Cautions: 9 for 83 laps
| Laps | Reason |
| 9-18 | Johnny Parsons crash |
| 30-46 | Murphey, Cheever and Grégoire crash |
| 55-62 | Tyce Carlson crash |
| 78-87 | Tony Stewart crash |
| 107-115 | Arie Luyendyk crash |
| 125-138 | Stan Wattles crash |
| 152-160 | Mark Dismore crash |
| 162-165 | Debris |
| 185-186 | Johnny O'Connell crash |

==Standings after the race==

- Drivers' Championship standings

| Pos | Driver | Points |
|---|---|---|
| 1 | US Mike Groff | 63 |
| 2= | ITA Michele Alboreto | 62 |
| 2= | US Buzz Calkins | 62 |
| 4 | COL Roberto Guerrero | 60 |
| 5 | US Richie Hearn | 59 |

- Note: Only the top five positions are included for the standings.

== Broadcasting ==

===Radio===
The race was carried live on the IMS Radio Network. Bob Jenkins served as chief announcer. Bob was joined in the booth by Mike King.

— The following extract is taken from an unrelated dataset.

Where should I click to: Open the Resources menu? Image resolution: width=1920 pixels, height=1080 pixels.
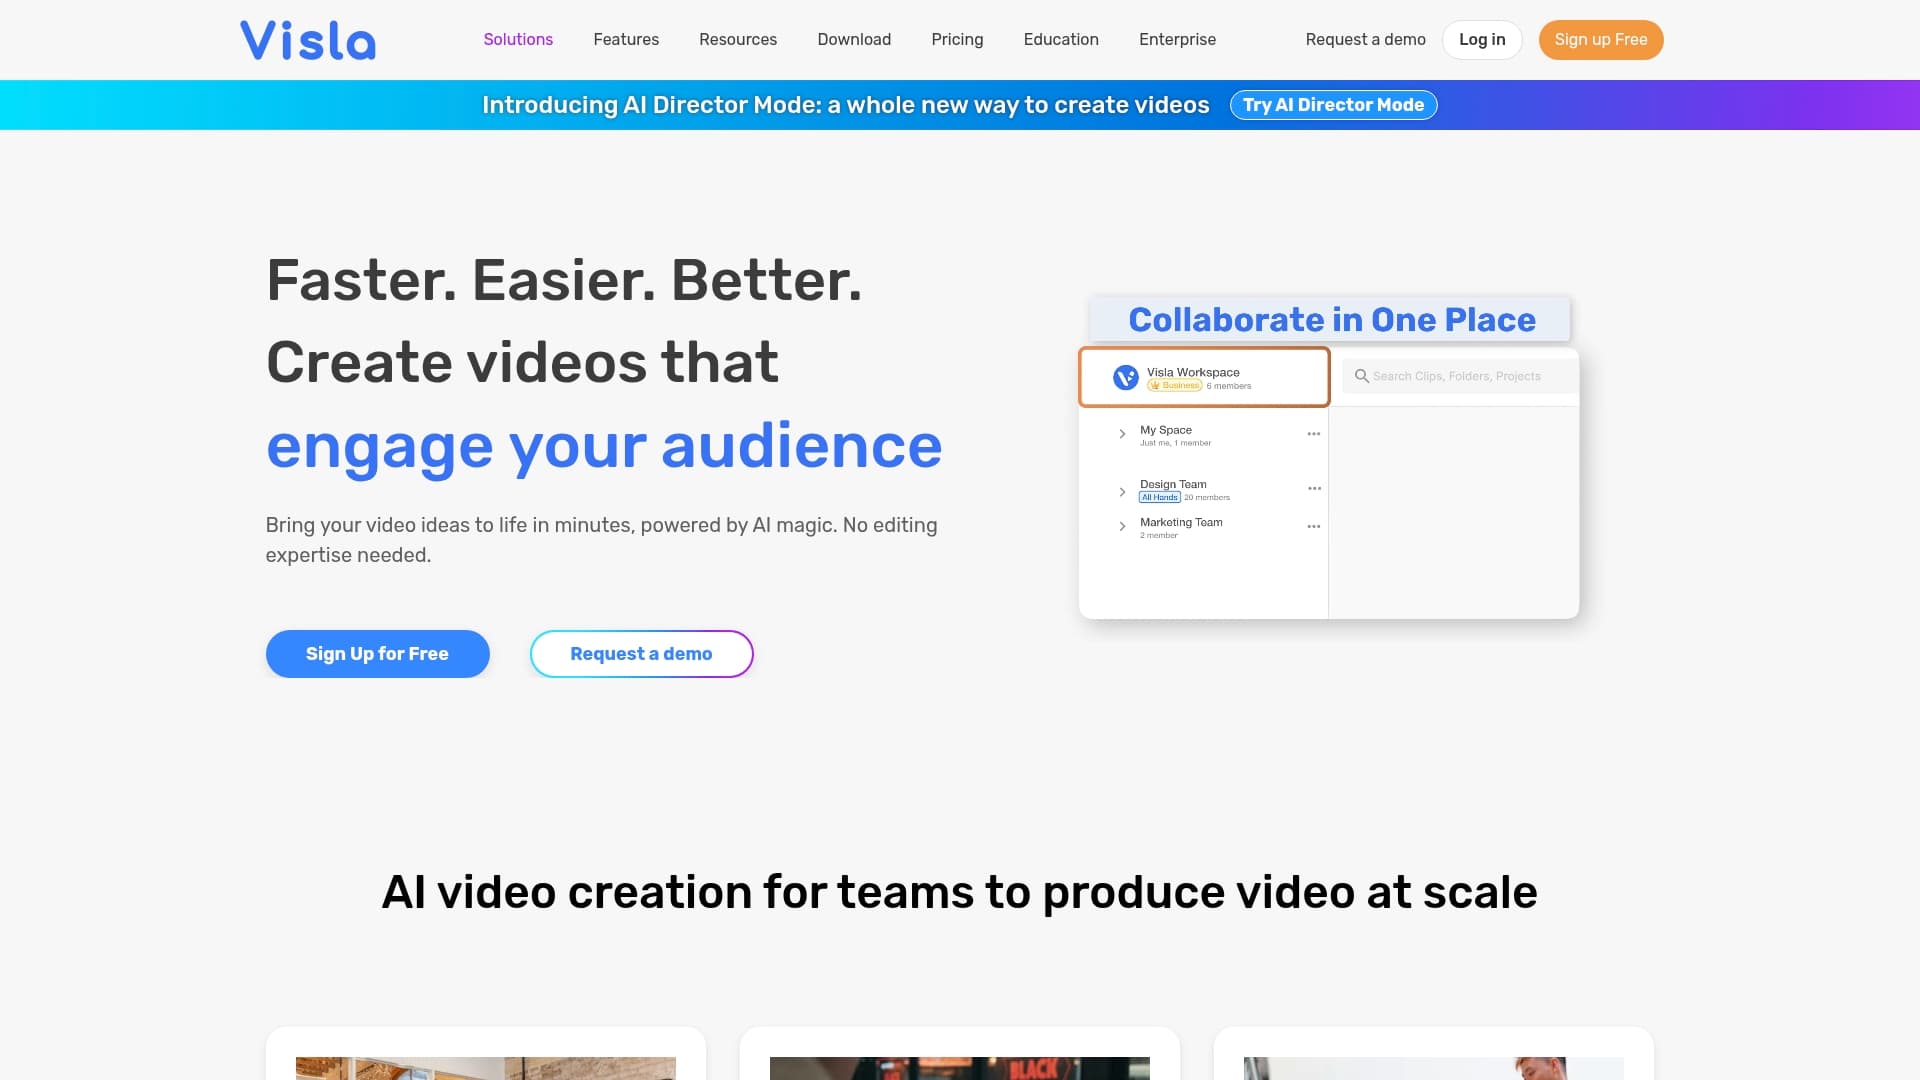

Covering turn two and the backstretch was Jerry Baker. Gary Lee and Vince Welch were the pit reporters.

Indianapolis Motor Speedway Radio Network
| Booth Announcers | Turn Reporters | Pit/garage reporters |
| Chief Announcer: Bob Jenkins Statistician/Commentary: Mike King | Turn 2/Backstretch: Jerry Baker | Gary Lee Vince Welch |
sources:

=== Television and broadcast unavailability≠ ===
The race was carried live on television in the United States on ABC, who was the exclusive TV partner of the Indy Racing League for the five races held in 1996. Paul Page was the play-by-play announcer along former IndyCar champions Danny Sullivan and Bobby Unser in his final race as a regular TV analyst for ABC. His next and final U.S. broadcast would be at the 1997 Indianapolis 500.

During the sixth caution period of the race, caused by Stan Wattles' crash, ABC signed off their broadcast in the East Coast, as the slow, caution-filled pace had consumed the allotted TV window with around 68 laps to go, and the race couldn't be moved to ESPN or ESPN2 due to scheduling conflicts. Only a handful of moments of the remaining laps were shown on late-night news for viewers of East Coast broadcasts, including the aftermath of Johnny O'Connell's crash.

The West Coast, tape-delayed version of the race jumped ahead from Tony Stewart's crash on Lap 80 to the seventh caution period on Lap 160 for Mark Dismore's crash. As such, the green flag period between the sixth and seventh caution was not broadcast on either version. The remaining 40 laps were shown in a condensed format with key moments, although the red flag period and the laps around it were completely edited out; images of O'Connell's crash only featured his crawling escape from the mangled car.

For many years, the West Coast footage that followed the end of the East Coast broadcast was assumed lost due to its complete unavailability on either official sources or fan recordings of the race, until IndyCar's official version of the Las Vegas 500K was finally uploaded in December 2024.